*Task description*: Beneath this task are the entries; from the line with "Given: Cancel the export dialog" through the last one, transcribe every line exactly and nothing else, skipping pictures.

___ Extracted entries ___

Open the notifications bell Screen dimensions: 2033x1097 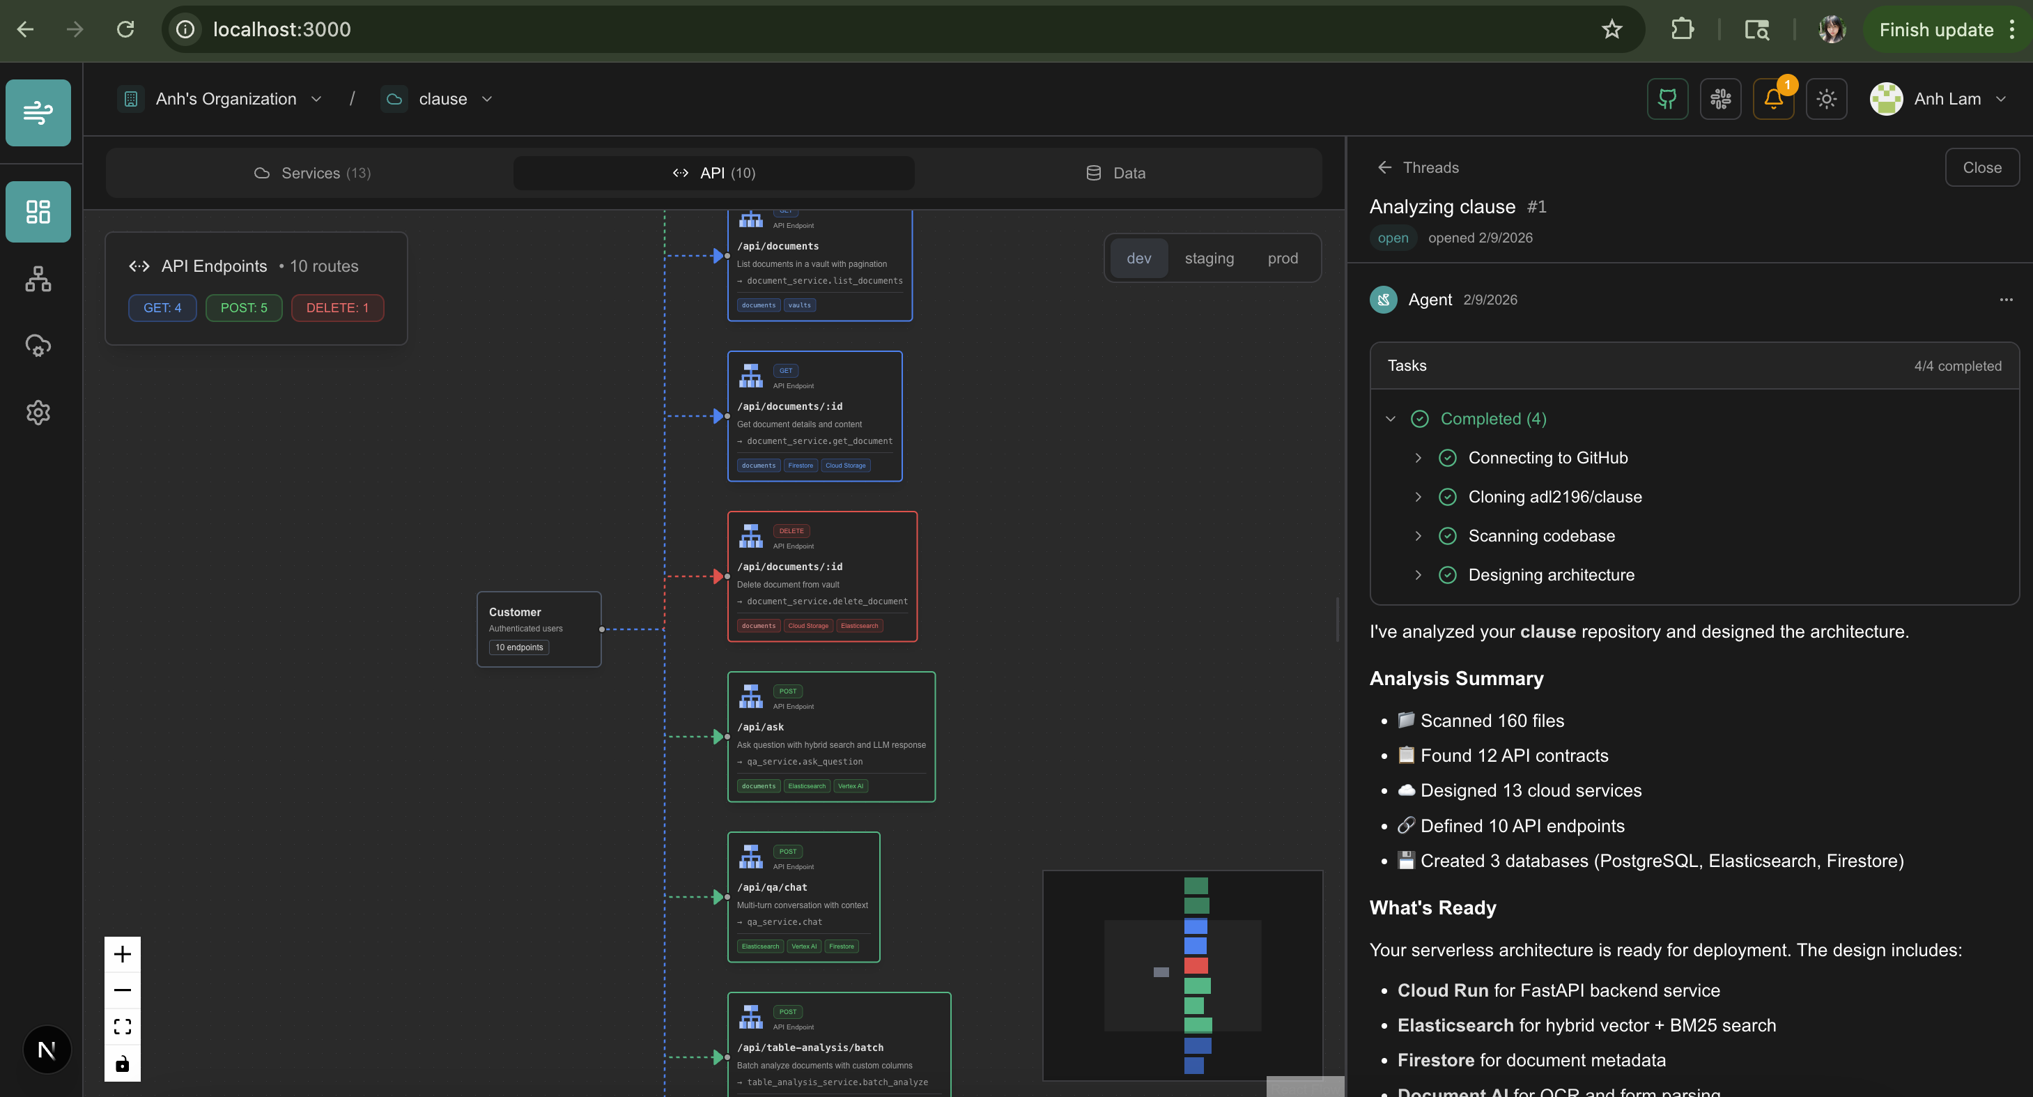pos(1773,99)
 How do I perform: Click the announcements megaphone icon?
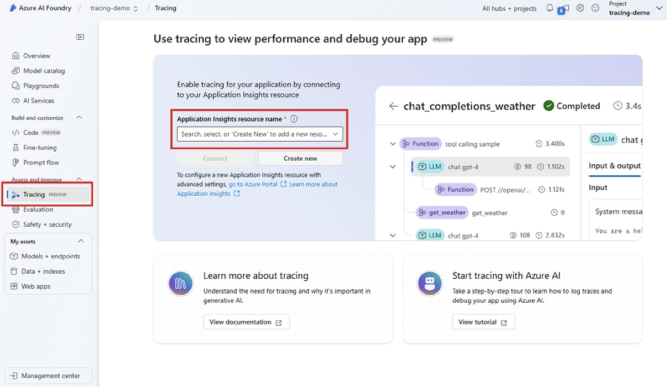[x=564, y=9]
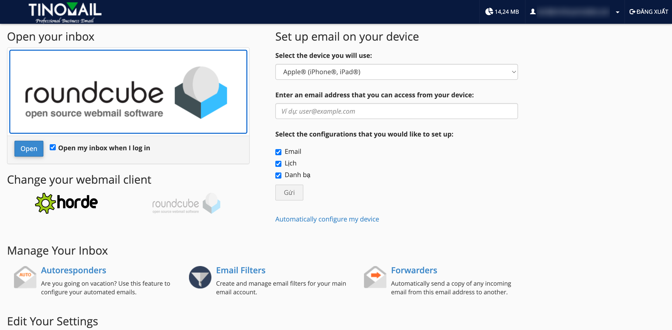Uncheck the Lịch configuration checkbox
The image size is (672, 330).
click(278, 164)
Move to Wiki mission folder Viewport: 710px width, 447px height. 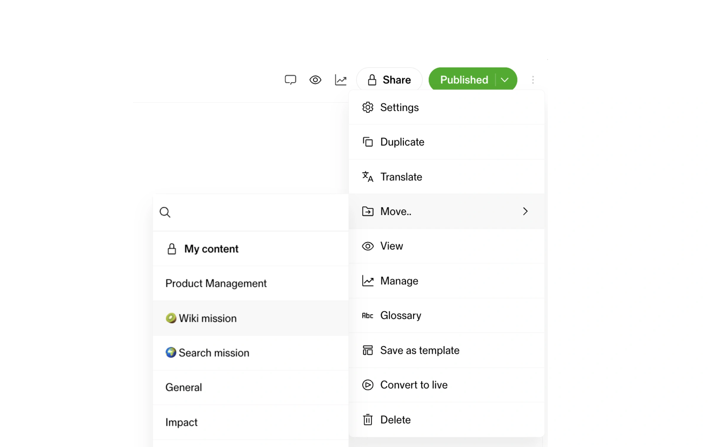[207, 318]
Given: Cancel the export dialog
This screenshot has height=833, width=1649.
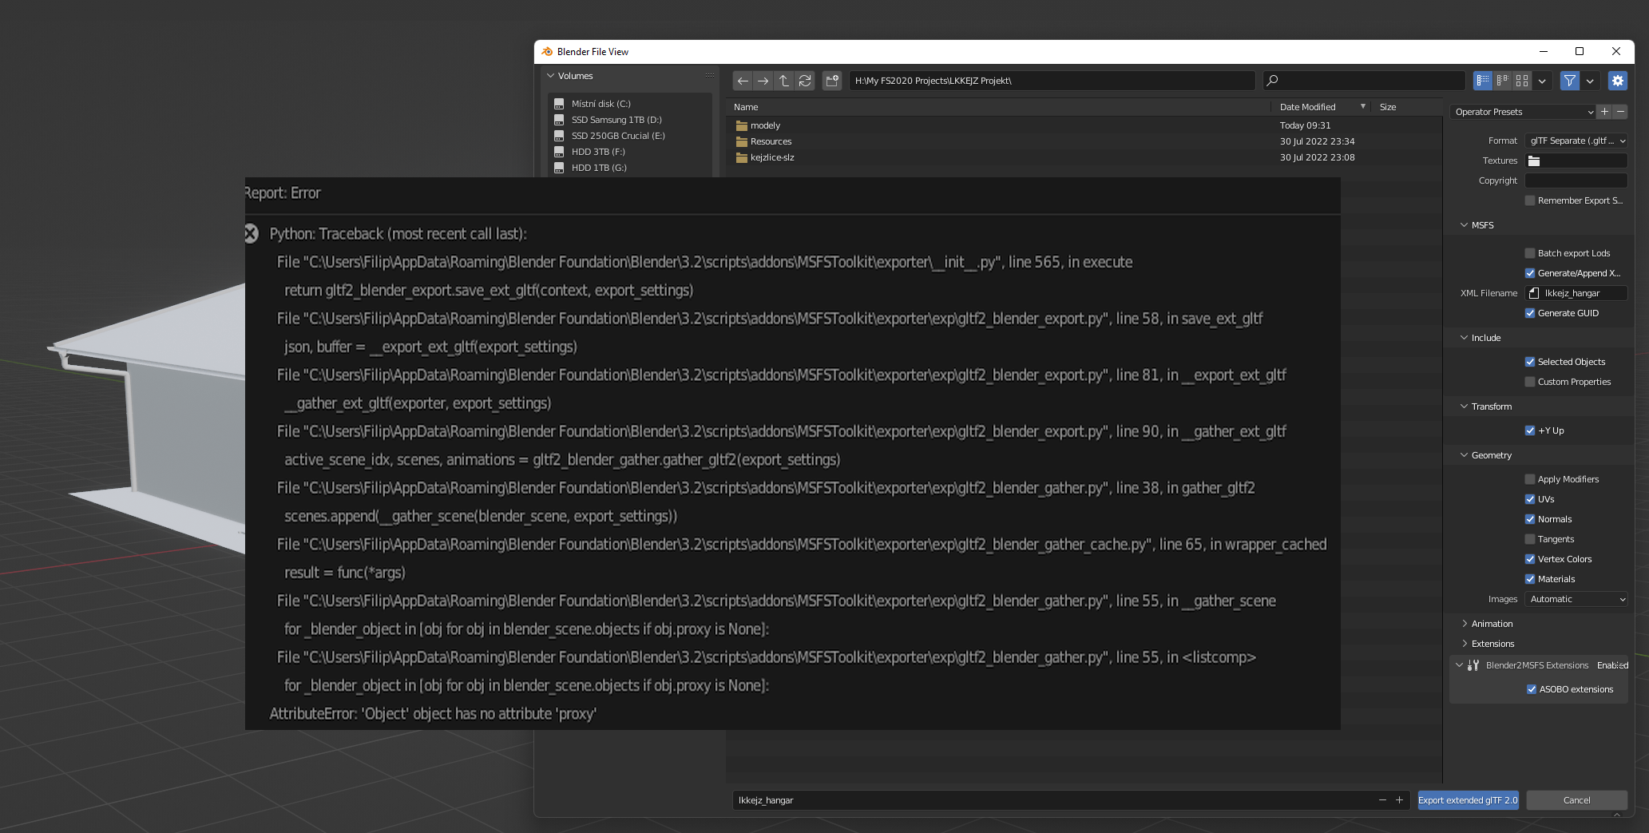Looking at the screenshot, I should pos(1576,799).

___

*Written reply*:
Given: Cancel the export dialog
This screenshot has height=833, width=1649.
Looking at the screenshot, I should pos(1576,799).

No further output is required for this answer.